The panelists did a good job discussing where the decline comes from – in part, it's because a number of problems have been solved and are now available as software – and suggesting future directions, like incorporating some of the hot new topics like machine learning or augmented reality. They all of course ultimately dodged the question, but did so in very constructive and interesting ways (not always a given at panels).
The big howler came during the discussion part, though. The first question was about diversity: how to increase that in a field that is not doing terribly well. Han-Wei Shen unwisely said something along the lines of "we're doing fine," which didn't go over so well. Since I was next in line for a question, I looked around the room and pointed out that there were around 15-20% women, no person of color, and not even many Asians in the room. A related issue (that I didn't mention) is age: the people in SciVis sessions are pretty visibly older on average. Not a good sign for a field that wants to stay alive beyond the careers of those in it right now.
There were some follow-on comments on diversity (most notably from Kelly Gaither), and I think this is a topic that will get some attention next year. It definitely needs to be raised, and not just in SciVis. It's an issue across visualization, and it has been almost completely ignored so far.
InfoVis: Storytelling
Back to papers! It's fairly common that people create basic visual representations using code, like using D3, and then clean up and further prepare the result in a design tool like Adobe Illustrator. The problem is that once you've invested a lot of work in Illustrator, you can't easily incorporate changes in the data, change sort order, or similar. Iterating Between Tools to Create and Edit Visualizations by Alex Bigelow, Steven Drucker, Danyel Fisher, and Miriah Meyer presents a tool named Hanpuku that lets designers merge changes coming from both code and the design tool.

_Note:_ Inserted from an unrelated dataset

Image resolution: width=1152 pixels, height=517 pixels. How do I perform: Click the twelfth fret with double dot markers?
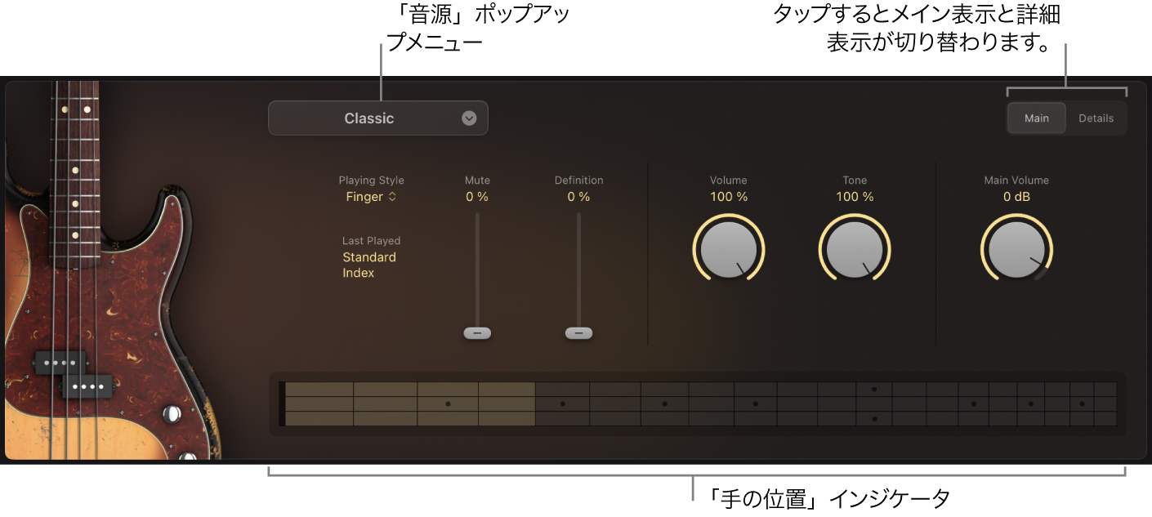click(873, 404)
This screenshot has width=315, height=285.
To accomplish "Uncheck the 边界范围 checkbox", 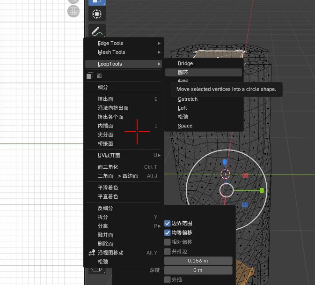I will coord(168,224).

Hanpuku's source code is also available.
Data-Driven Guides: Supporting Expressive Design for Information Graphics by Nam Wook Kim, Eston Schweickart, Zhicheng Liu, Mira Dontcheva, Wilmot Li, Jovan Popovic, and Hanspeter Pfister. To create information graphics, they provide guides for both length and size that respond to data. Designers can then use those to size all sorts of objects correctly. It's a very clever idea because it provides something that's quite simple but very versatile (online demo here).
Authoring Data-Driven Videos with DataClips by Fereshteh Amini, Nathalie Henry Riche, Bongshin Lee, Andres Monroy-Hernandez, and Pourang Irani makes it easy to create elaborate videos from animated clips like growing bar charts, ISOTYPE-style plots, etc. There is an online demo as well that's quite impressive.
Temporal Summary Images: An Approach to Narrative Visualization via Interactive Annotation Generation and Placement by Chris Bryan, Kwan-Liu Ma, and Jonathan Woodring combines a timeline (the somewhat controversial stream graph) with map snapshots to show change on maps over time. They have some interesting criteria to find the right time steps to use in the snapshots.
Finding good color scales remains a common problem.Colorgorical: Creating discriminable and preferable color palettes for information visualization by Connor C. Gramazio, David H. Laidlaw, and Karen B. Schloss is a new tool that lets designers create a new palette based on a number of criteria. It helps move beyond the classic ColorBrewer scales, not least because it lets you specify a starting color. In addition to some of the usual parameters like perceptual distance, Colorgorical also has some more unusual features, like using the name distance (how different the words for the colors are) to pick out colors that are clearly distinct. It's also worth pointing out that they compared their colors not just against other academic work, but against colors used in Microsoft Office and Tableau.
There was more on Thursday, but I'm splitting things here to keep this posting to a reasonable length.
Posted by Robert Kosara on October 30, 2016. Filed under conference, IEEEVIS.